Phoenix, who famously lost over 50 pounds to play the troubled Arthur Fleck/Joker, beat out Christian Bale, another actor known for his on-screen transformations; Antonio Banderas; Jonathan Pryce; and Adam Driver of “Marriage Story” in an awards season dominated by male-centered movies.
Phoenix delivered an at times rambling, expletive-laden speech from the Golden Globes stage, first thanking the Hollywood Foreign Press Association for making the evening’s meal entirely plant-based before paying tribute to his fellow nominees.
“We all know there’s no fucking competition between us ... I’m inspired by you. I’m your fucking student. I can’t believe the beautiful, mesmerizing and unique work you’ve all done this year,” he said. “I really do feel honored to be mentioned with you.”
He then went onto apologize to “Joker” director Todd Phillips for being “such a pain in the ass.”
“Contrary to popular belief I don’t want to rock the boat, but the boat is fucking rocked,” he continued, pivoting his speech to address everyone in the room.
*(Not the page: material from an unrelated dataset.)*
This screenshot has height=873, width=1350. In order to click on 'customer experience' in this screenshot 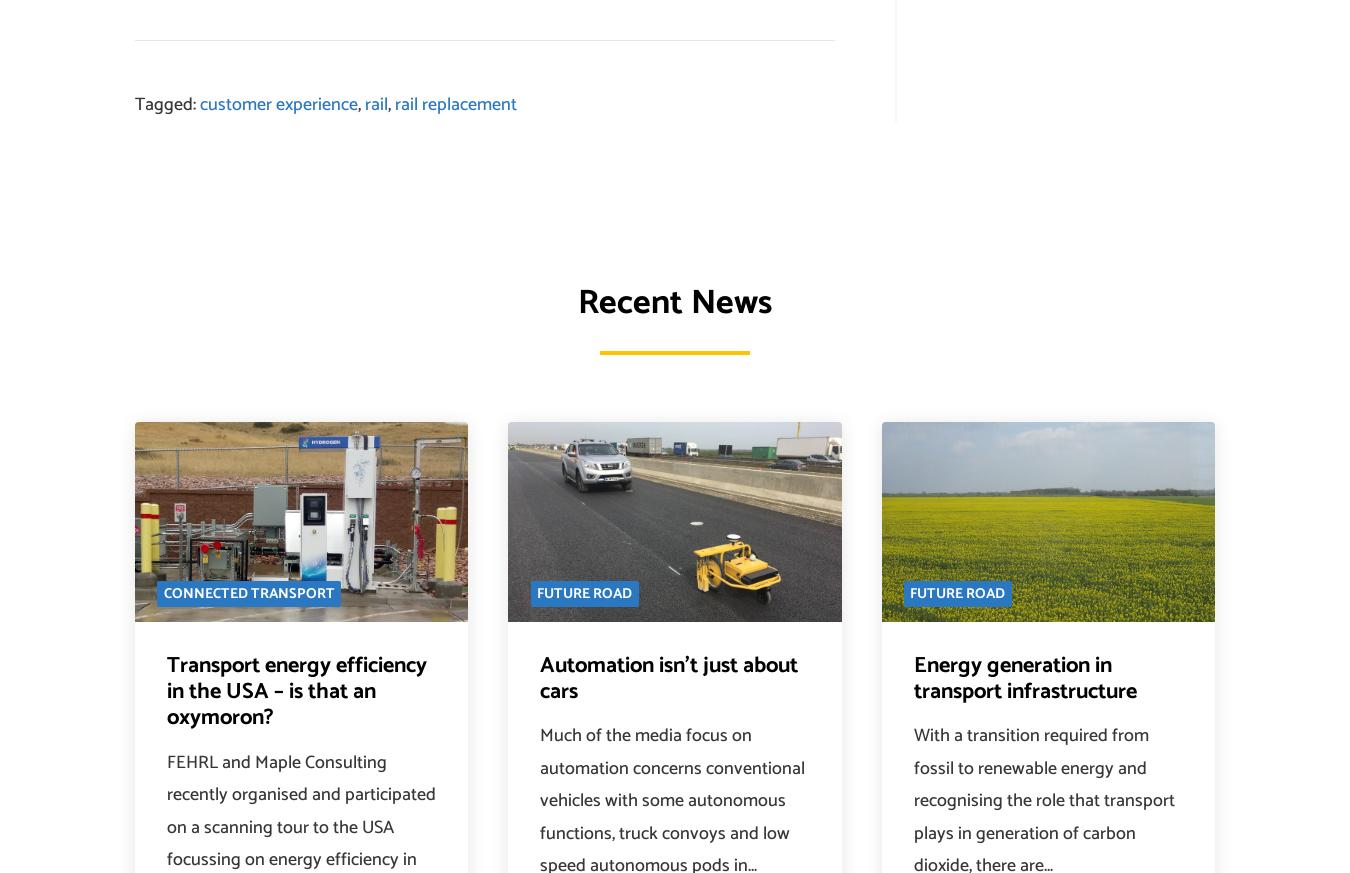, I will do `click(199, 105)`.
“I’ve not always been a virtuous man. I’m learning so much and so many of you in this room have given me opportunities to try to get it right and I’m deeply grateful. But I think together, hopefully, we can be unified and actually make some changes. It’s great to vote, but sometimes we have to take that responsibility on ourselves,” Phoenix continued, pointedly adding that his fellow actors don’t need to be taking private jets to Palm Springs.
The film about the titular Batman supervillain went on to gross over $1 billion worldwide, becoming the first R-rated film in history to do so.
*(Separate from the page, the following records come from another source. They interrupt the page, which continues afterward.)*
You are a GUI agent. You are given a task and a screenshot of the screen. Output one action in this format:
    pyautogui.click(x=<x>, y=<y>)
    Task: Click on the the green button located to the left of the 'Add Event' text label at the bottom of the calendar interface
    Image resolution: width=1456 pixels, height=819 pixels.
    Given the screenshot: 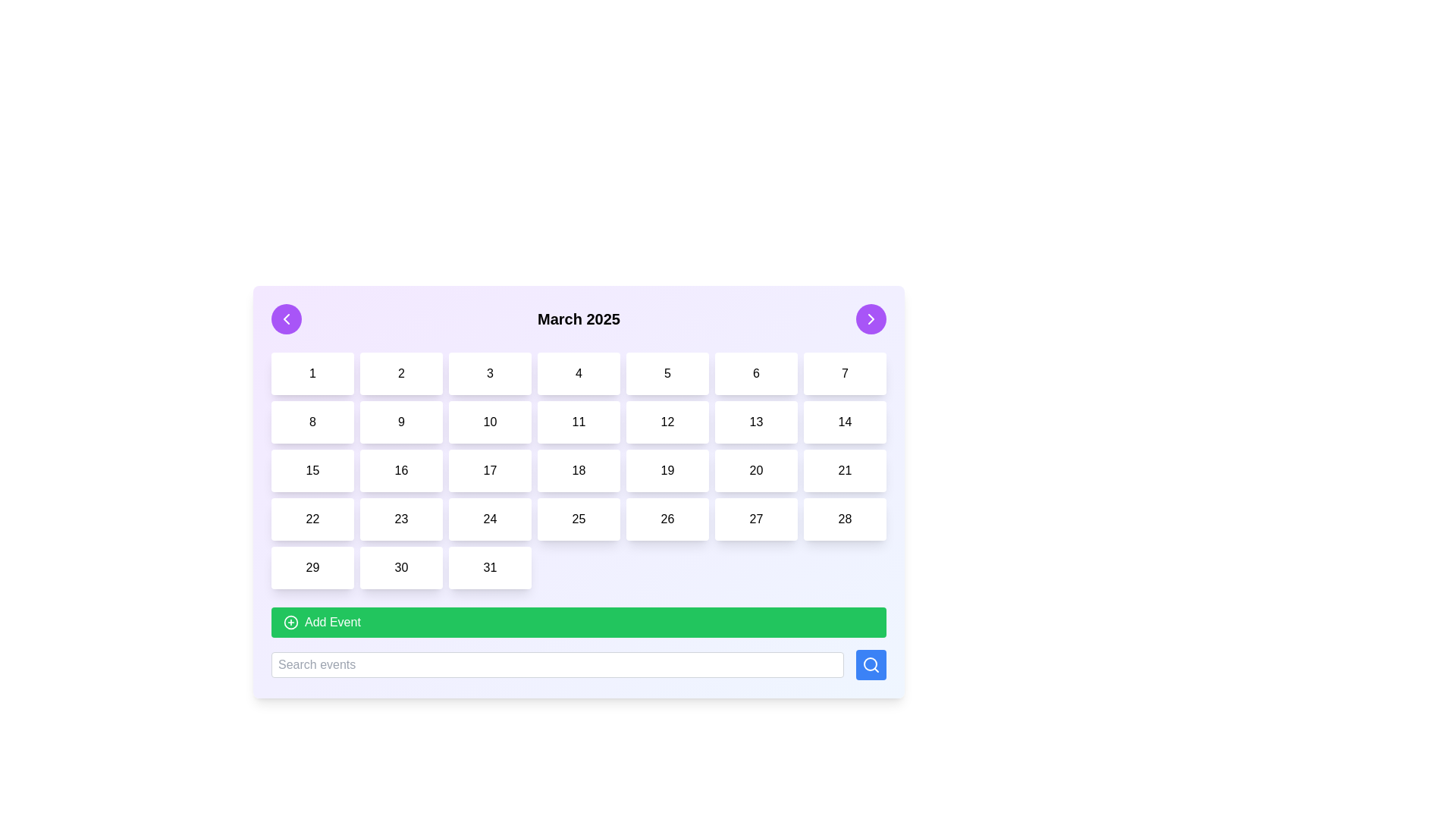 What is the action you would take?
    pyautogui.click(x=291, y=623)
But the road to box office glory was paved with much controversy, as some vocal critics have labeled the film dangerous and irresponsible over its empathy toward an angry white man who essentially becomes a self-radicalized domestic terrorist.
Phoenix, who took a method acting approach to his performance, has also raised some eyebrows with his behavior during production after a video of the actor cursing out a crew member for whispering in a scene made the rounds on the internet. He also reportedly clashed with co-star Robert De Niro during filming.
The famously press-averse actor hasn’t been too keen on weighing in on the backlash, preferring to let the film speak for itself.
“I didn’t imagine that it would be smooth sailing,” Phoenix told Vanity Fair about the polarizing response to the film. “It’s a difficult film. In some ways, it’s good that people are having a strong reaction to it.”
“There’s so many different ways of looking at it,” he continued. “You can either say here’s somebody who, like everybody, needed to be heard and understood and to have a voice. Or you can say this is somebody that disproportionately needs a large quantity of people to be fixated on him. His satisfaction comes as he stands in amongst the madness.”
The late actor Heath Ledger posthumously won a Golden Globe for portraying the same character in 2008’s “The Dark Knight” in the supporting actor category.
Phoenix has previously been nominated for Globes five times over his career for films like “Her” and “Gladiator,” but has only taken home the award once before for his role in “Walk the Line,” which also scored him an Oscar nod.